Cox, who spoke some years ago about using Botox and laser treatments to prolong her youthful looks, said she was now more relaxed.

“Sometimes you find yourself trying and then you look at a picture of yourself and go, ‘Oh, God.’ Like, you look horrible. I have done things that I regret, and luckily they’re things that dissolve and go away. So, um, that’s good, because it’s not always been my best look.
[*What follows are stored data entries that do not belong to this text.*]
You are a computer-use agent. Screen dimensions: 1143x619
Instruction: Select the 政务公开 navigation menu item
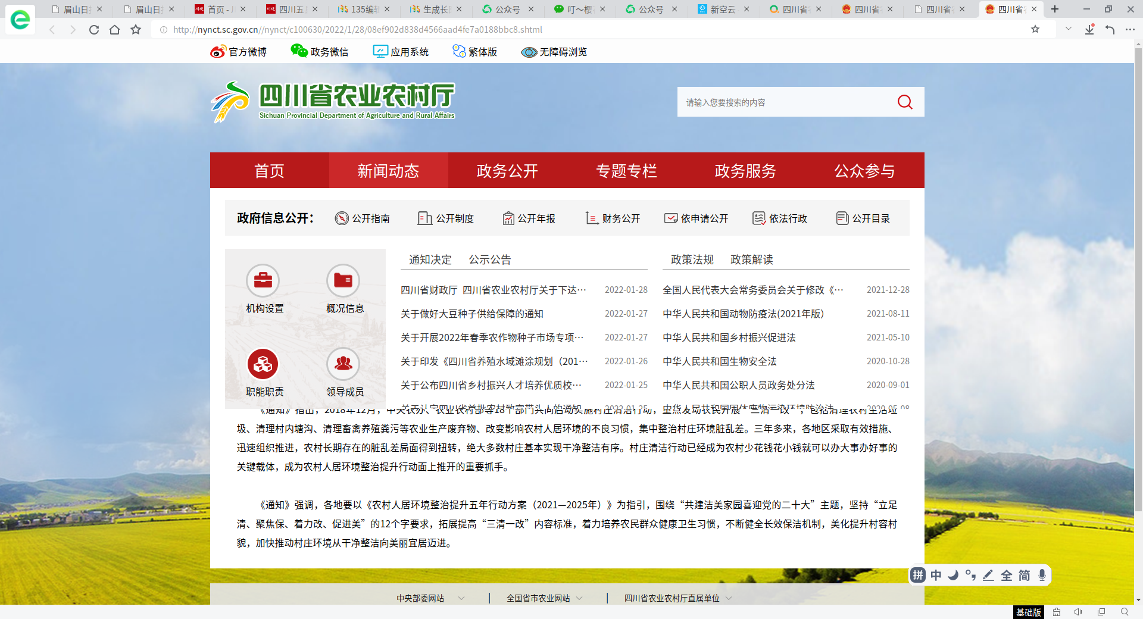coord(507,171)
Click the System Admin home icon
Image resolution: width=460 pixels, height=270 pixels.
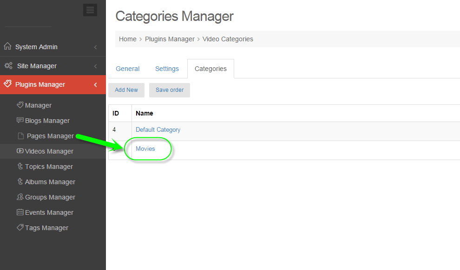click(x=7, y=46)

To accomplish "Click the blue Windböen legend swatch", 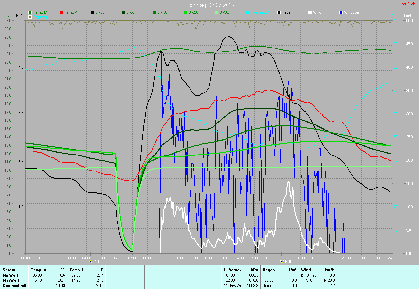I will [341, 12].
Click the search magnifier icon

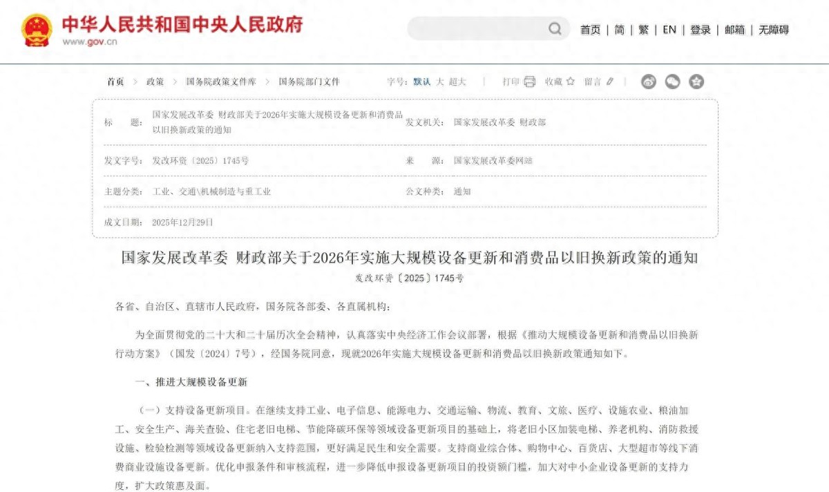click(x=555, y=29)
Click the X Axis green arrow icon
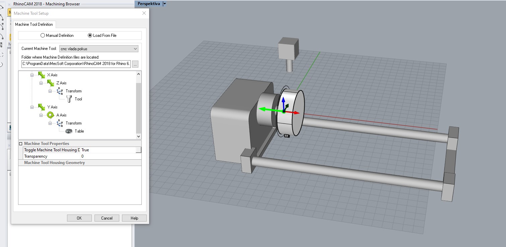This screenshot has width=506, height=247. [42, 75]
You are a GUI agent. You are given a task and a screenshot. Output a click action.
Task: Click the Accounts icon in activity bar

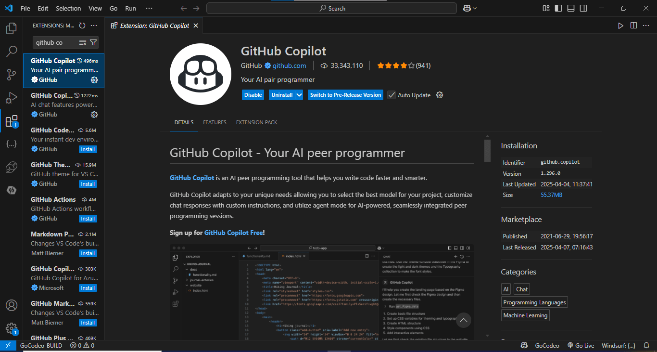(12, 305)
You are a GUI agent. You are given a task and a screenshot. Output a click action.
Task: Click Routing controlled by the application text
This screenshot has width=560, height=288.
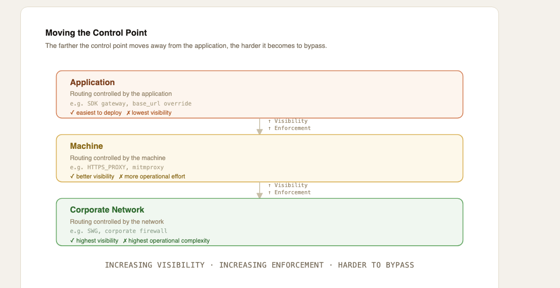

So, now I just have a new motto: ‘Just let it be,'” she said.

Cox, who played Monica Geller for 10 years in the comedy series “Friends,” is the latest star to speak out about the pressure women feel in Hollywood to maintain their looks.

Her “Friends” co-star Jennifer Aniston, 47, last month wrote that she was sick of the “sport-like scrutiny and body shaming that occurs daily” in celebrity and other media, while “Bridget Jones” star Renee Zellweger, 47, slammed persistent speculation that she had undergone plastic surgery on her face or eyes.

“Too skinny, too fat, showing age, better as a brunette, cellulite thighs, facelift scandal, going bald, fat belly or bump? Ugly shoes, ugly feet, ugly smile, ugly hands, ugly dress, ugly laugh; headline material which emphasizes the implied variables meant to determine a person’s worth,” Zellweger wrote in an August 5 blog for the Huffington Post.